According to Health Minister Dr Jane Ruth Aceng, this additional funding that will be reflected in the final budget call circular for the FY 2020/21 budget is meant to give the sector a boost since the country’s revenue collection is not enough to cater for all the health needs.
Of the USD 600 million, USD 260 million goes to malaria, USD 289 million to HIV/AIDS and USD 29 million to TB. The balance also referred to as matching funds will go into activities targeted for specific populations. For instance, USD 4.7 million will go into ensuring young women and adolescents get the care they need and USD 2.5 million into procurement of HIV self- testing kits.
USD 4.5 is to cater for human rights-related activities and breaking social barriers that harbor stigma whereas USD 3 million will go into data science which involves awareness and community information activities.
In an interview with Uganda Radio Network, Dr Joshua Musinguzi, the Programme Manager AIDS Control at the Ministry of Health said meetings to discuss utilization have been finalized and they hope this money that is set to be utilized within three years up to 2023 will be available for use by next year.
With the money coming, Musinguzi says that in his docket, they are set to get an additional 60 to 100 billion shillings for the purchase of Anti- Retroviral (ARVs) drugs.
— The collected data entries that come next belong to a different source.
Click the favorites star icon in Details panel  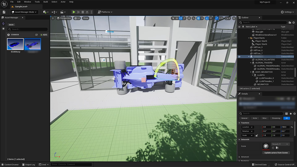tap(290, 113)
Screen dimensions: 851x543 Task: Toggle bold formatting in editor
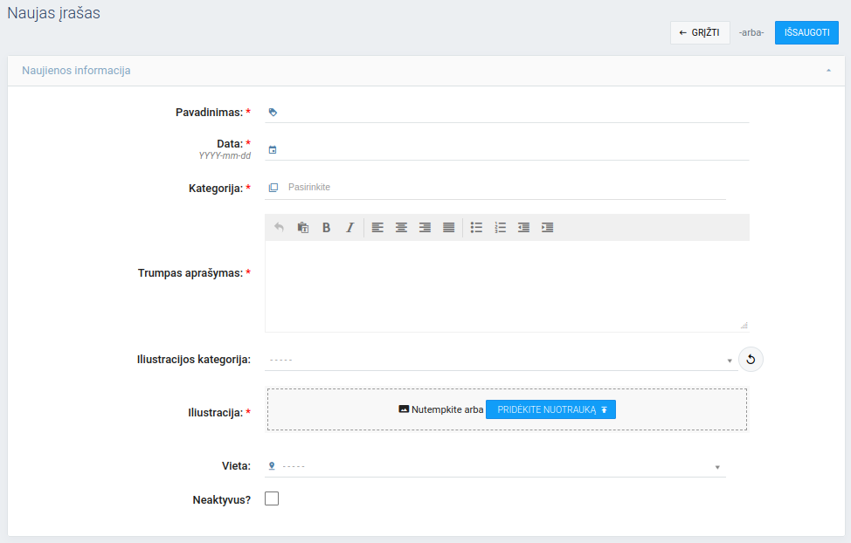[327, 228]
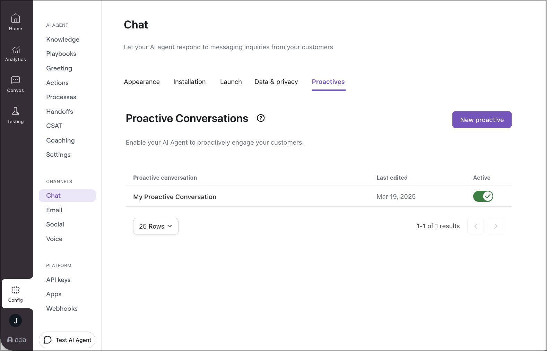Select the Email channel
Image resolution: width=547 pixels, height=351 pixels.
click(x=54, y=210)
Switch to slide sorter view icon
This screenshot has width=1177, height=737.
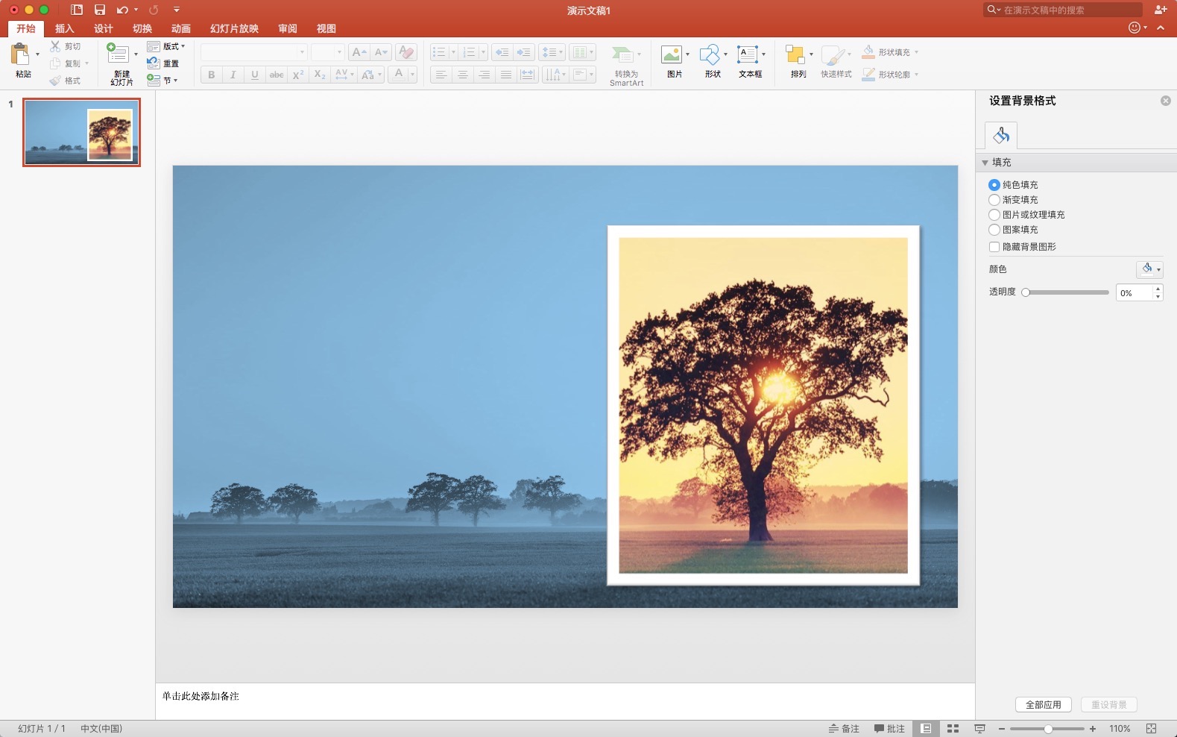click(953, 729)
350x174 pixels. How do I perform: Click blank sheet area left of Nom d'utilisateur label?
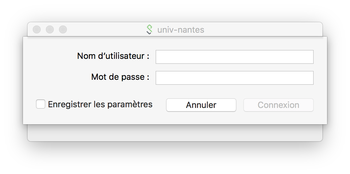pyautogui.click(x=49, y=56)
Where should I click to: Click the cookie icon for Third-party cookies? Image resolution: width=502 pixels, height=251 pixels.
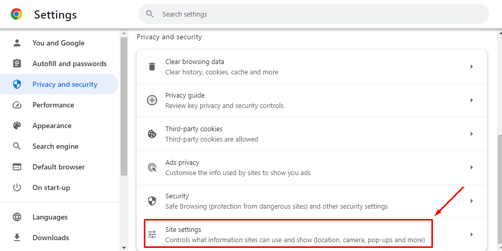tap(152, 134)
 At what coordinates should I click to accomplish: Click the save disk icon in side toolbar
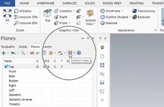click(x=102, y=83)
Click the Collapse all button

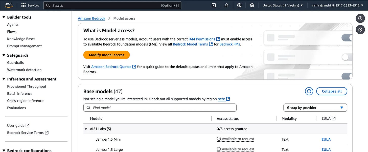tap(332, 91)
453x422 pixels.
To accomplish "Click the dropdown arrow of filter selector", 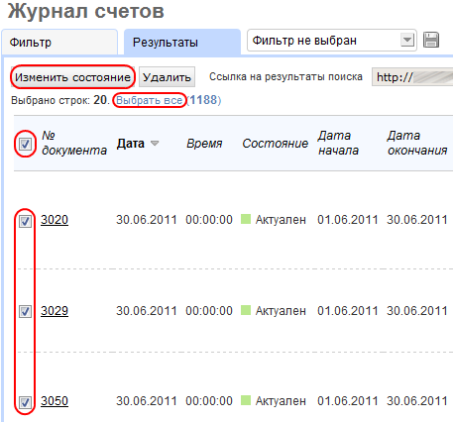I will (x=407, y=41).
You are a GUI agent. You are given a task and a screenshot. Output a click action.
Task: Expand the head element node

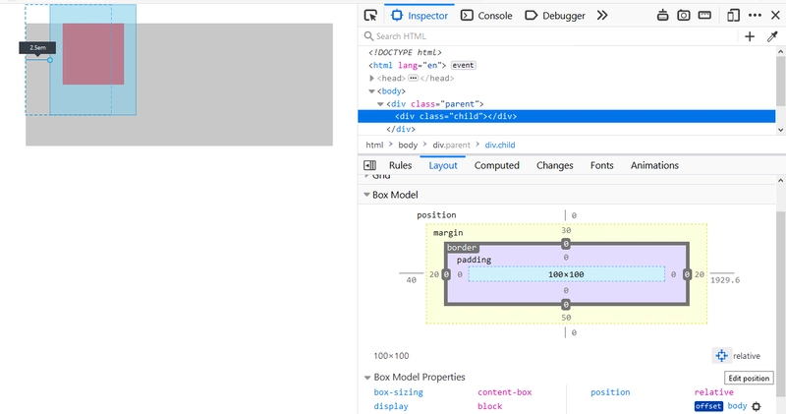coord(372,78)
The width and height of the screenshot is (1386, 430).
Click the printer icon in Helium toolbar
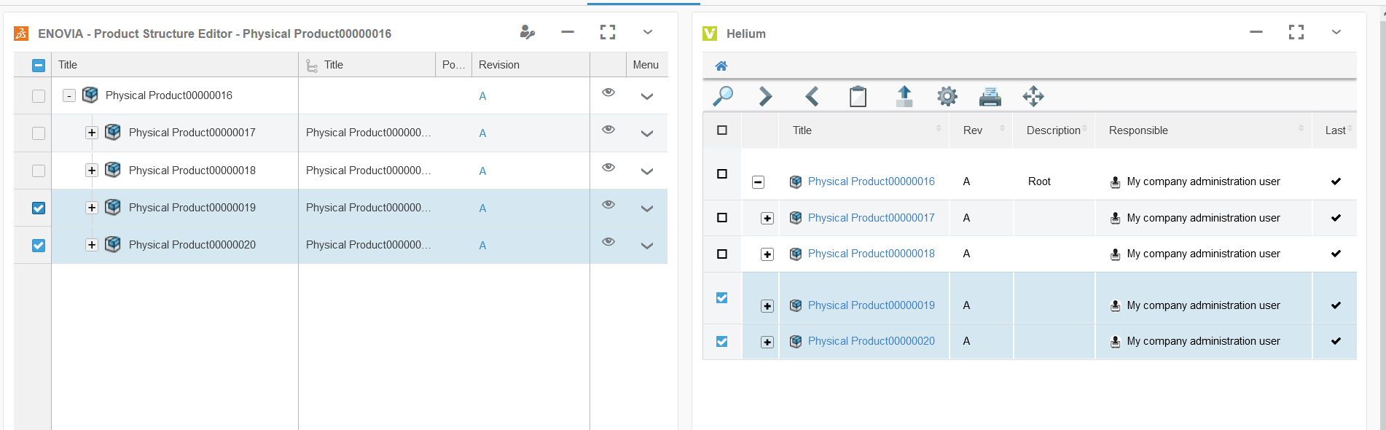coord(990,96)

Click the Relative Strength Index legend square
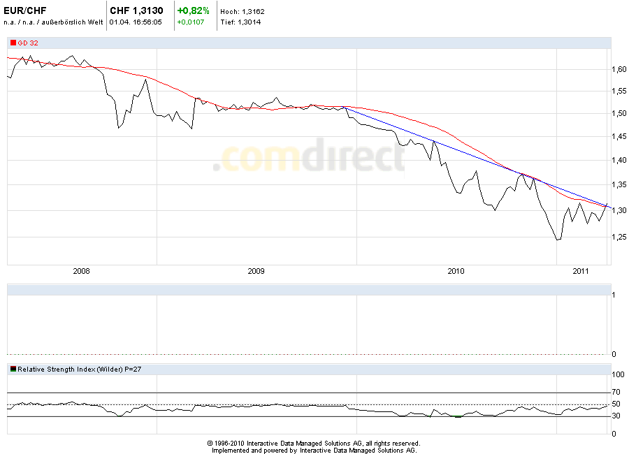pos(12,367)
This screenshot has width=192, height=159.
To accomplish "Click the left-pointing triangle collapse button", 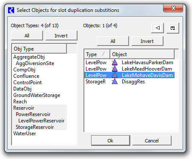I will pyautogui.click(x=158, y=28).
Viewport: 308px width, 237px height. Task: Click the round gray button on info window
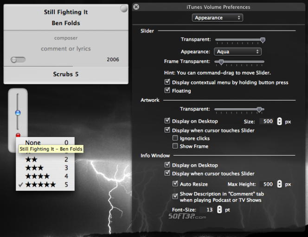coord(124,8)
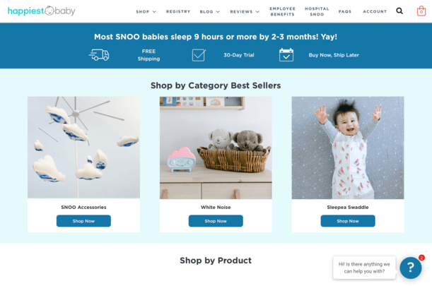This screenshot has height=286, width=432.
Task: Open the Hospital SNOO link
Action: 317,11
He is optimistic that with this, the number of people on treatment will increase and Uganda will have better chances of achieving the 90-90-90 targets.
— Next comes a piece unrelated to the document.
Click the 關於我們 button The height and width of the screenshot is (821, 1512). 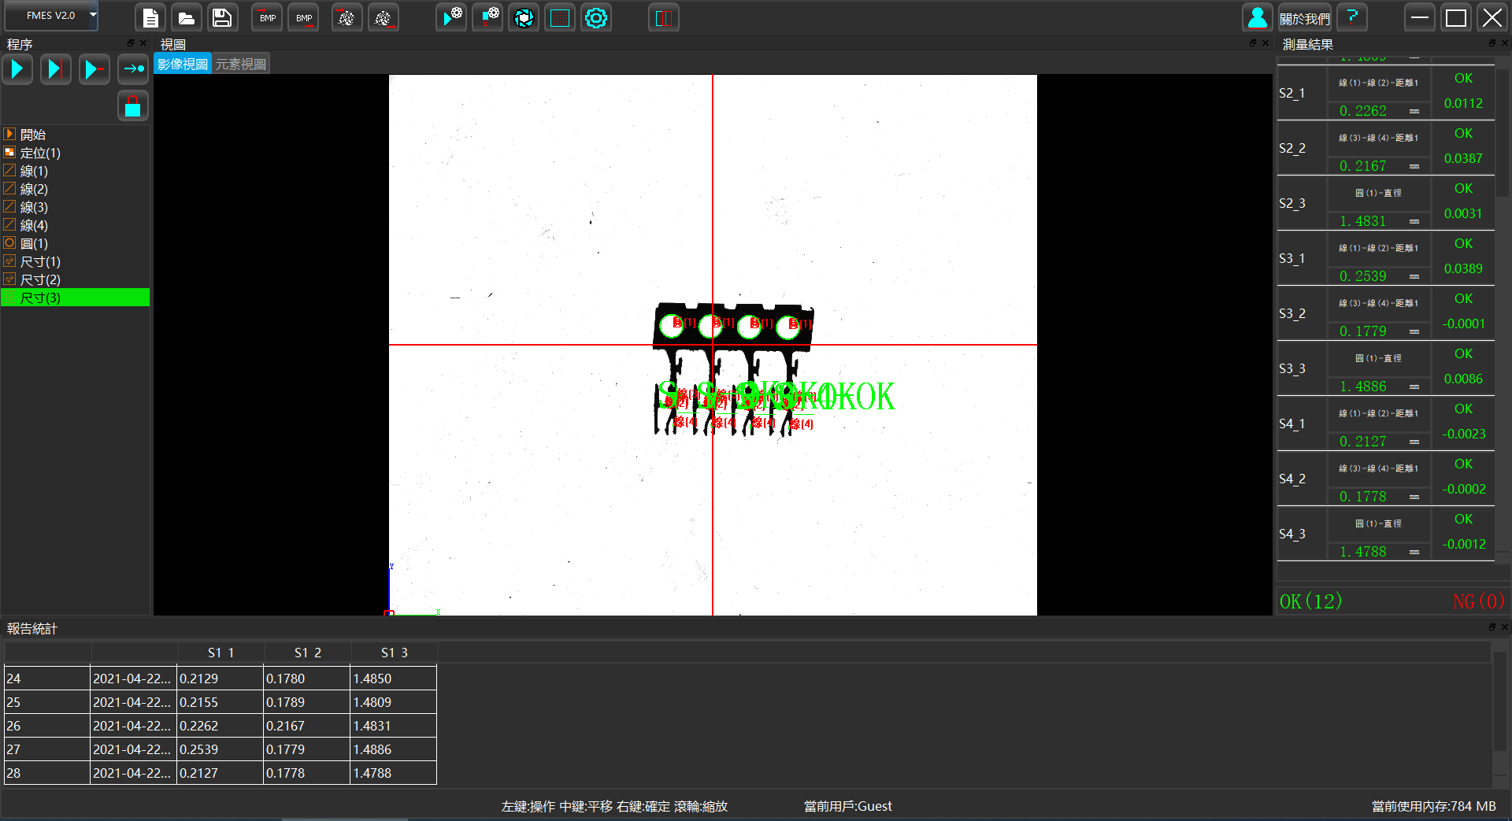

Under the targets, UNAIDS anticipates that 90 per cent of the people will have tested for HIV, 90 percent of those tested will have enrolled on treatment and 90 per cent of those on treatment will have suppressed the virus to undetectable levels by 2020. To date, only 73 percent of Persons Living with HIV are on treatment while 65 per cent of persons living with HIV and on treatment have their viruses suppressed.
Also planned is targeted testing intended to increase the number of men aged between 15 to 39 years, who know their HIV status.
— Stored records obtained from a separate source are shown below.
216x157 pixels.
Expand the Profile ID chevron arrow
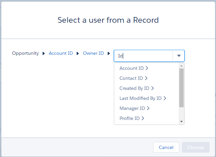click(x=143, y=118)
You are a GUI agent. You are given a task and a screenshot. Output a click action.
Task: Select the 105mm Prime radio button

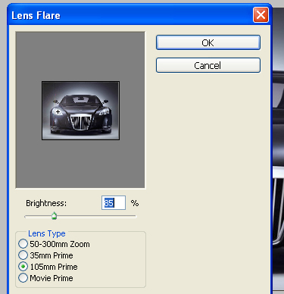(23, 267)
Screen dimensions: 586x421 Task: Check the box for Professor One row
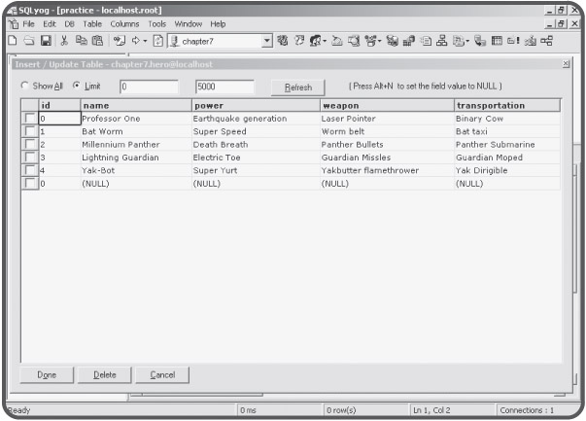tap(30, 118)
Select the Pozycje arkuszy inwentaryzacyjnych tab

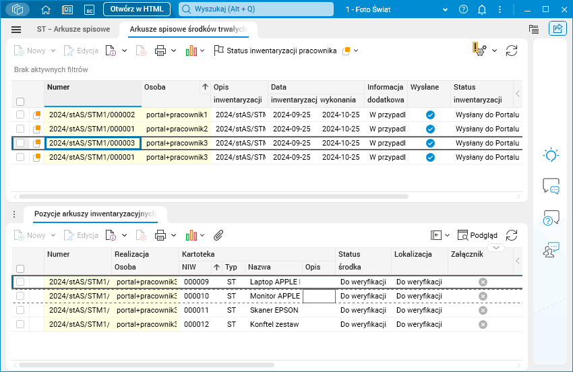(94, 214)
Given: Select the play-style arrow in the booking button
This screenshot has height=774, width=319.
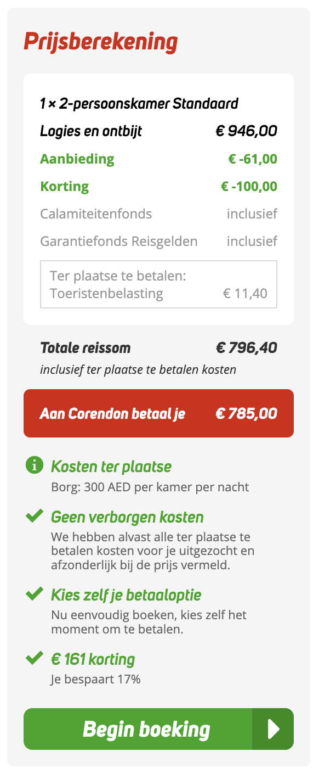Looking at the screenshot, I should tap(274, 729).
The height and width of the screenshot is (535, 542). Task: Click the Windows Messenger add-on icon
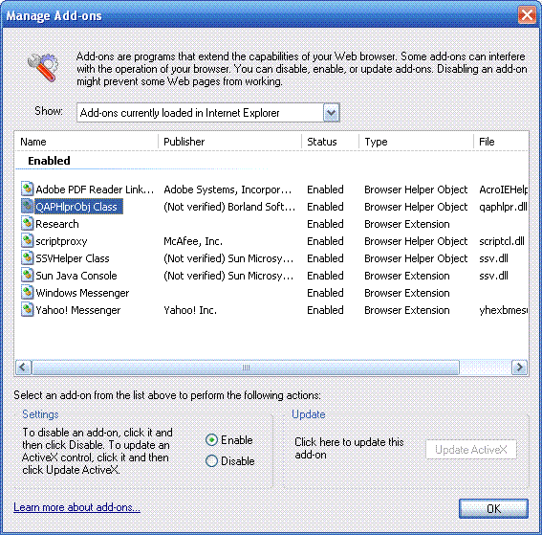[x=27, y=293]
“We don’t have enough test kits to give for free to everyone. That’s why we started involving the private sector. We agreed with them to sell at a subsidized price for those that can afford. You know we think with self-test the challenge of stigma is ruled out”.
However, Aceng says that Uganda got this additional funding from the donors because the country has also been contributing to the fund. By December, the country had contributed USD 2.38 million of the USD 5.5million total pledge. According to Global Fund, Uganda has pledged to contribute more USD 2 million for its sixth replenishment covering 2020 to 2022.
Uganda’s history with utilizing the fund’s money has also shoddy with officials in the early 2000s’ swindling the funds that led to brief withholding of the money, again the country was warned about non-utilization in 2016 after a donor audit report raised some queries.
But the Ministry of Health says they have put in place mechanisms that the money is utilized and protected from theft. One of the approaches is for the Ministry to only play a distribution and allow the fund to order the drugs and the necessary supplies.